O rosto é que é a máscara.
É preciso inventar qualquer coisa para poder tirar o rosto.
É preciso fazê-lo depressa, antes que se acabe o tempo.
Colocar chapeuzinhos de sol nos pulsos e nos tornozelos.
Uma saia de palha, como nas tribos da Guiné.
Máscaras rectangulares, como dançarinos do Mali.
Que espanto, o rosto no espelho.
Que estranheza.
Teria três, quatro anos?
Perguntava: é isto?
Esperava talvez que fosse outra coisa.
Koala, tigre, lagarto, borboleta, flor.
Tudo num rosto parece tão desavindo.
Os olhos, o nariz, os dentes, o cabelo, as pestanas, as sobrancelhas.
A boca por dentro.

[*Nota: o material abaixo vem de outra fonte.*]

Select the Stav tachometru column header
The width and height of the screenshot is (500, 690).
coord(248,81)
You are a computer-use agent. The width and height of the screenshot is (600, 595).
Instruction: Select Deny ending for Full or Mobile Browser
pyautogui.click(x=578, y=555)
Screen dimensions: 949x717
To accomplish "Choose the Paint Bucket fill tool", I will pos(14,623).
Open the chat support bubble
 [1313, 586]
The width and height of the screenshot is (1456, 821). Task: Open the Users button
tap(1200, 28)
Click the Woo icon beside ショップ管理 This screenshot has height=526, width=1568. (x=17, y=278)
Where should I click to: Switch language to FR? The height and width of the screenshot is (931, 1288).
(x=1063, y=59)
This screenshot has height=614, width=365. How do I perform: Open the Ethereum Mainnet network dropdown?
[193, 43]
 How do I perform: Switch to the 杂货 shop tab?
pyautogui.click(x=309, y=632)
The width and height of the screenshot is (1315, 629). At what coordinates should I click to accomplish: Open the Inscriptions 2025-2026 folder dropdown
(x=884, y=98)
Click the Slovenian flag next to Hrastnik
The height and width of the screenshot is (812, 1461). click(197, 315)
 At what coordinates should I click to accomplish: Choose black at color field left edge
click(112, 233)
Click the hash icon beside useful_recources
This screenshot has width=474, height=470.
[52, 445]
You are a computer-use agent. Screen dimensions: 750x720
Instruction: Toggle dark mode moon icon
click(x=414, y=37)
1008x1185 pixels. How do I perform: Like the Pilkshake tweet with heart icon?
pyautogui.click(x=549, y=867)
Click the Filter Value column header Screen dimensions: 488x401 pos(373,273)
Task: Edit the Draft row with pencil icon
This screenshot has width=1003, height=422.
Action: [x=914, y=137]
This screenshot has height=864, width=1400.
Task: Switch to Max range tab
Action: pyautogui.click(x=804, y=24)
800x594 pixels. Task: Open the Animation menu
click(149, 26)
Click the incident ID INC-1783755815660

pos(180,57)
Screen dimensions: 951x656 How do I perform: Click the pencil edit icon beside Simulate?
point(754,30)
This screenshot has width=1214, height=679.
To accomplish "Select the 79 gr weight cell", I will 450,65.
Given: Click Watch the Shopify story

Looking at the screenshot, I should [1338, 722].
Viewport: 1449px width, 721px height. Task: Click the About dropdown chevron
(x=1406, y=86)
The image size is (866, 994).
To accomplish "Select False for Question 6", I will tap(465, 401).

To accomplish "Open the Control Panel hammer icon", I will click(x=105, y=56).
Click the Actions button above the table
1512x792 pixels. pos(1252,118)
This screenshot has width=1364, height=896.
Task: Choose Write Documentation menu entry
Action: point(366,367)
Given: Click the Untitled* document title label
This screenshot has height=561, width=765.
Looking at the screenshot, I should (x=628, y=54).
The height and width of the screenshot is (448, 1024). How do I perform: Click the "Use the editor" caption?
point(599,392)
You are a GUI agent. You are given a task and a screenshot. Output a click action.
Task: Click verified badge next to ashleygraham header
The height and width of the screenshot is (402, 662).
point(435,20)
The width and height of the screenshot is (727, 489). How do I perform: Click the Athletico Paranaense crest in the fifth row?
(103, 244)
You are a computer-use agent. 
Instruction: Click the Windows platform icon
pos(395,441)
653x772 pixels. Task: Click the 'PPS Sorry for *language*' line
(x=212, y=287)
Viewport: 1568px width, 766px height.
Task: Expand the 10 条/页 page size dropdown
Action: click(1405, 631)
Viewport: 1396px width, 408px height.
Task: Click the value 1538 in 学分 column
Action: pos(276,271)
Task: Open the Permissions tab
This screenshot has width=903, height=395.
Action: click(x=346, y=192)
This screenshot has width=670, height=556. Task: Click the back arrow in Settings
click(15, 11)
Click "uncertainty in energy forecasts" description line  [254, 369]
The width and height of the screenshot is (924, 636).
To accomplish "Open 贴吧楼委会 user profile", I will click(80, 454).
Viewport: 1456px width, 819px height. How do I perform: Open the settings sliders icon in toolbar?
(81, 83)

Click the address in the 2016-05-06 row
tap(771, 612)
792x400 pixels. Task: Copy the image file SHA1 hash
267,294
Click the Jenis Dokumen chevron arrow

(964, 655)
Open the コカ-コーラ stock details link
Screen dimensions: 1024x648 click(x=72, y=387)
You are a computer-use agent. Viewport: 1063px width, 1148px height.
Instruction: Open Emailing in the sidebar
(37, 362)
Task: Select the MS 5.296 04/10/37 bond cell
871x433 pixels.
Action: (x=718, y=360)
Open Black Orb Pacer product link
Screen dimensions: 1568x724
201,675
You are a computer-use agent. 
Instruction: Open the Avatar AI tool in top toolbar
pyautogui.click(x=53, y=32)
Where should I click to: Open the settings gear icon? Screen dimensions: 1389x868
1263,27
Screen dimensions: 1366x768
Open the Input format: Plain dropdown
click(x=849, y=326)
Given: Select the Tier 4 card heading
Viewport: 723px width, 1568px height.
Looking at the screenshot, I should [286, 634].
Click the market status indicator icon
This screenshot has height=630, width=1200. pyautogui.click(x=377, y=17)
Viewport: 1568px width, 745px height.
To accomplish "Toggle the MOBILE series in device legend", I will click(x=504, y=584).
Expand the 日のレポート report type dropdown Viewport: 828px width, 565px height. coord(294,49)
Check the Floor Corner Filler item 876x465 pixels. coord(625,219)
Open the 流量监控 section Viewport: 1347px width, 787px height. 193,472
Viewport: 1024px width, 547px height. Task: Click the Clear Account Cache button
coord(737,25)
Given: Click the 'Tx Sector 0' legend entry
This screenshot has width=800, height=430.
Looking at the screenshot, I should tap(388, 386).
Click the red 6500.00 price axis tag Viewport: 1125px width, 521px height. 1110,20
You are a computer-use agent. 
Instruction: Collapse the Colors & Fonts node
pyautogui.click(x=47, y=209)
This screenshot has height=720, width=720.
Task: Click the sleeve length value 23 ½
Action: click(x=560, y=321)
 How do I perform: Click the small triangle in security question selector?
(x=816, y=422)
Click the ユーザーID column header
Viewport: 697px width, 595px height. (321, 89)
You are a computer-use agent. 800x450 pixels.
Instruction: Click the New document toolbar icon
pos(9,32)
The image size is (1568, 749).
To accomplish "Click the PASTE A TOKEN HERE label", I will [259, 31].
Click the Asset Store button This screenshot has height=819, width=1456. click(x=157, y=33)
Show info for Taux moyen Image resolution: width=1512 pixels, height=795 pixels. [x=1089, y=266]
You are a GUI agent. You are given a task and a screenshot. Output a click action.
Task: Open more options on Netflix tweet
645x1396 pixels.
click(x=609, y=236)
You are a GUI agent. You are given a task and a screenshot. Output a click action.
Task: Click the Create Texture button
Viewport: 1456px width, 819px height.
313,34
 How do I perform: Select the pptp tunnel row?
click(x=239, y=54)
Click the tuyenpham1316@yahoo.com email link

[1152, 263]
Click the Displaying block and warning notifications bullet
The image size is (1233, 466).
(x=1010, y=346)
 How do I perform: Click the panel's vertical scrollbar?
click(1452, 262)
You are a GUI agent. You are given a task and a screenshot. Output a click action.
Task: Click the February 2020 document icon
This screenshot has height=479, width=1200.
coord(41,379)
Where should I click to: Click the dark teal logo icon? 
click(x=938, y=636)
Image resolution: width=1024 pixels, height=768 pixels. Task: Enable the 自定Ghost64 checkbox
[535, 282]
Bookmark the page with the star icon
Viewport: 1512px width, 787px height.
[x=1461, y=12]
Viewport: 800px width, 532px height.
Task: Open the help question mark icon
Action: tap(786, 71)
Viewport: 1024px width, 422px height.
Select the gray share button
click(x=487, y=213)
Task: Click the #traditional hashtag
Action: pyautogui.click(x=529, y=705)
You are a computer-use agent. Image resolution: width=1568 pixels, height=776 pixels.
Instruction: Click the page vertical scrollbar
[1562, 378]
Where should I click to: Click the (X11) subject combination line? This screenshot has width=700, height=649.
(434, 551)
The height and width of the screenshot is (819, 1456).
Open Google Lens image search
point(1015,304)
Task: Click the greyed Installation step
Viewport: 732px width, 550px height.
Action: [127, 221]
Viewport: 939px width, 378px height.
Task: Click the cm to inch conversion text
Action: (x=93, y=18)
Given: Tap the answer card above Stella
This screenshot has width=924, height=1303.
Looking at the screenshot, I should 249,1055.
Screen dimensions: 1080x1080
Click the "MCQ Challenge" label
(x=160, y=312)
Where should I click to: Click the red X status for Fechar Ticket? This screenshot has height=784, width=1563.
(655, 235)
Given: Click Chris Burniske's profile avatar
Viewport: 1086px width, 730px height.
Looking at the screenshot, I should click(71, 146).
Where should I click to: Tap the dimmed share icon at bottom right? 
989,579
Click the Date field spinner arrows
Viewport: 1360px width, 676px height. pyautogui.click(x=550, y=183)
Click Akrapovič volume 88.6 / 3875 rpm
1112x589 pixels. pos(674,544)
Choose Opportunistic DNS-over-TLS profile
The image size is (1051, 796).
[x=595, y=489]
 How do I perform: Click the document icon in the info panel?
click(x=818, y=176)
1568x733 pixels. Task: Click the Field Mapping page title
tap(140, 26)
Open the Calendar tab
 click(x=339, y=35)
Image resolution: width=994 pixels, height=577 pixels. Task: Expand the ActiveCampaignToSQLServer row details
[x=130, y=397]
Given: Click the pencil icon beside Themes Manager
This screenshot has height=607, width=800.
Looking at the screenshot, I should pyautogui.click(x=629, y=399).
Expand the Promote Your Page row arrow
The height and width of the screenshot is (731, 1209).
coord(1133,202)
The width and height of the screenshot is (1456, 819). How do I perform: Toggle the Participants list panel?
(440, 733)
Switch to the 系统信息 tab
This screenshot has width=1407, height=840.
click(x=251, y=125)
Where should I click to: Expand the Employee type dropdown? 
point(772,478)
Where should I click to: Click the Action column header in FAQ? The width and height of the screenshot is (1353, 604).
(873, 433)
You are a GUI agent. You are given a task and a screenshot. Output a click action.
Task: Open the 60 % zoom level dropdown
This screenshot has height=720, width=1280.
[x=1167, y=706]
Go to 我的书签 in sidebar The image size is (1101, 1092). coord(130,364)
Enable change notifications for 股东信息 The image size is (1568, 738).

As amígdalas.
Será que conseguiremos um dia amar o nosso rosto?
Em fotografias que já não são as do meu rosto actual,
então de súbito sinto que aquilo era eu.
O tempo voa.
A consciência de ser alguma coisa é sempre desfasada.
Talvez um dia depois de morta
olhe para o meu último rosto muito enrugado e suspire por ele.
Teremos certamente um ou mais rostos por ano.
Talvez a maior estranheza talvez seja não ser outra coisa.
Um pássaro.
Uma chita veloz. Um raio de luz.
Uma pedra. Uma nuvem de pó.
Será a memória filogenética
ou antes a possibilidade de ser realmente qualquer coisa mais plástica?
Uma expressão mais abstracta e acidental da vida?
Talvez a simples sensação de ter sido um embrião no ventre materno
que em tempos abandonou as guelras e em que as mãos,
antes de se separarem os dedos, foram barbatanas.